The question : can I lift in the winter cold comfortably?

15°F

The answer?

A resounding yes.

Running shoes, track pants, a sweater, little black gloves, and winter cap pulled over Bluetooth headphones.

It works.

I’m not in a gym, hell I’m not welcome in most of them.

I have yard space, a barbell, plates.

It works.

Overhead squats for high reps, and a lot of pulling work. It’s mostly pulling work, fat grips mixed in on certain exercises, but NOT ON CLEANS, don’t make that mistake. It’s damn near impossible to lower cleaned fat grips with metal plates, it’s not an axle, and you can’t drop it.

The gym gives me social, but I’m unwanted, unwelcome, and the dues are too high. It’s not the bodybuilding gym, I’m about 3000 miles away.

There is the yard, it’s free, and I already own the equipment. No dues, no gas, no wear and tear on the car, no socializing.

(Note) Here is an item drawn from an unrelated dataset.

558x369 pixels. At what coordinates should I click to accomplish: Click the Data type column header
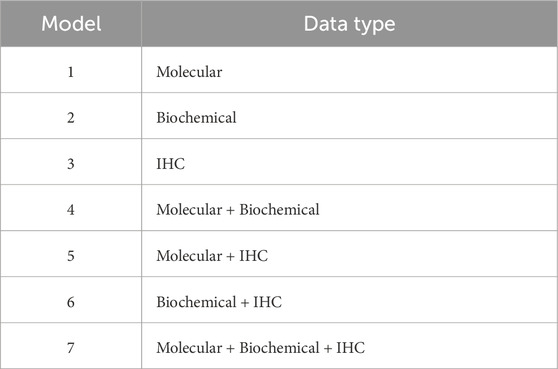coord(349,24)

If necessary I can purchase more plates, though I can make a lot happen with what I have.

Just 3 weeks ago I was telling this sexi Brazilian chica at the gym that the SoCal heat was killing me, and now here I am in 15° lifting comfortably.

Nausea & dry heaving from the heat at 80° to comfortable lifting in 15°-20°…Viking blood, cold weather adapted.

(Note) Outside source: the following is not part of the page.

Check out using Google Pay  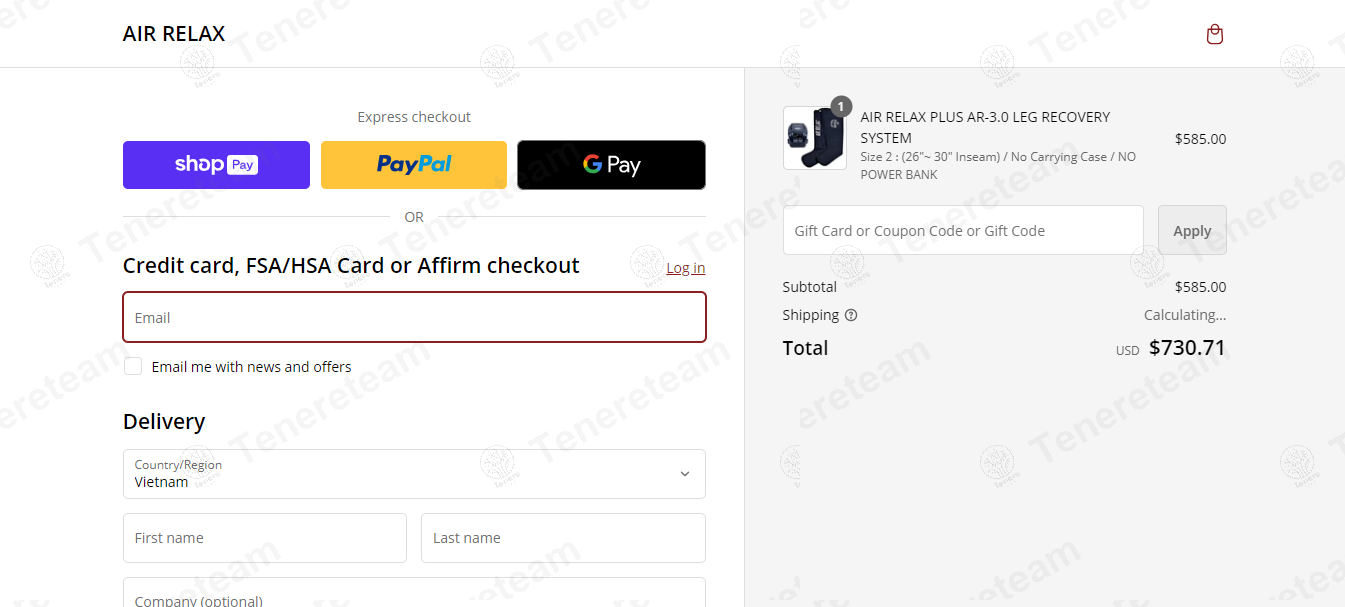pos(611,165)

A throwback to those wintry sessions at 17.

(Side note : I was overtraining for 2-3 months straight, adapted, and came out better. The fear of overtraining is highly overdone. It’s basically just coughing and gains. I trained through it.)

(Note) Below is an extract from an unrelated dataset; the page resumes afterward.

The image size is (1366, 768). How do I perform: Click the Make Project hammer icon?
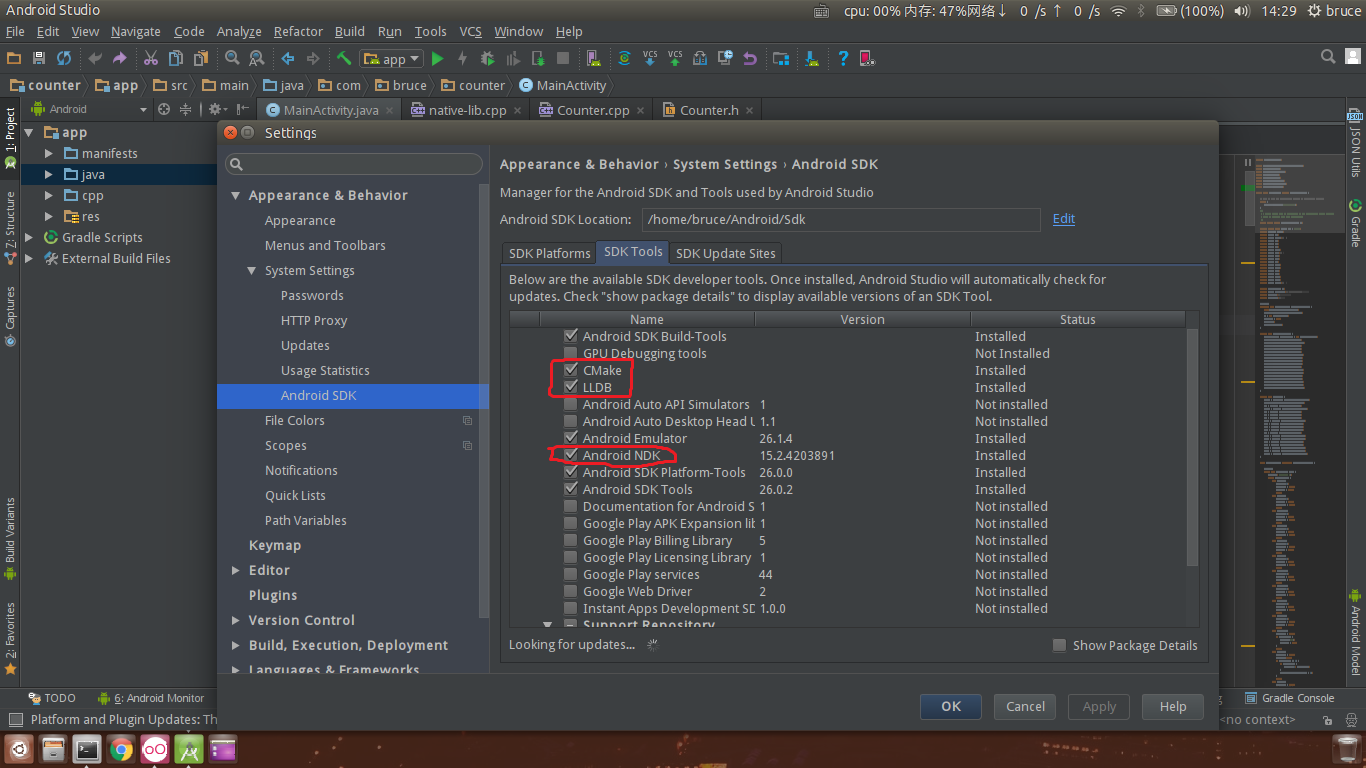tap(344, 59)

Only me. Most wouldn’t gut this out.

I must be a madman whether I’m in the gym or in the yard.

I knew the snow can be shoveled away, and now I know I can take the cold.

Years of lifting without warm ups prepared me for this, I won’t be a gym member unless I’m getting it comped as staff. I’ve lifted outdoors in the winter before, but never primarily. This is new, and…it works.

•Overhead Squat
•Bent Row
•Clean
•Military Press
•Deadlift                                      •Snatch

Real old school lifting, no rack, and on frozen ground.

I’ve seen lifting in rougher circumstances. It’s not like I’m getting shot at in Afghanistan, or dodging shanks and shivs. This is cozy, even if chilly.

I have the how, and…I have the why.

Whatever you could say against it, this is back to my roots. The pure intention is here, now, again.

 

Try Your Hand At Em

I find myself lifting on a day pass at this little hole in the wall gym…

(Same as last year.)

It has some implements.

Most I’ve had access to, but there’s a stupid sized circus dumbbell (I couldn’t do shit with it), and…kegs.

One is unmarked and light, one 200lbs, and a third 250lbs.

200lbs is what I go for.

Quickly I discovered I don’t know how to get it into position to attempt to press it, instead I do a few attempts close to shouldering it.

On the 3rd or 4th attempt I kinda do, but didn’t have the control to release my left hand.

The next attempt I amp up, breathe angrily, and jerk it off the ground a little before pulling it with all I’ve got, and with a second heave I had it on the shoulder.

The next one I did on camera. I knew I’d hit it again, but didn’t tap into the primal rage I had on the rep prior. It wasn’t as easy, nor as “clean” a rep.

It’s good policy to ALWAYS try your hand at strongman implements or any odd objects that happen to present themselves to you.

The keg had been sitting there minding it’s own business, and I took it for a ride.

Odd objects are simply things not designed to be lifted like a barbell, they just build and show a more rugged strength.

I’m slightly annoyed that I didn’t go for the 250lber.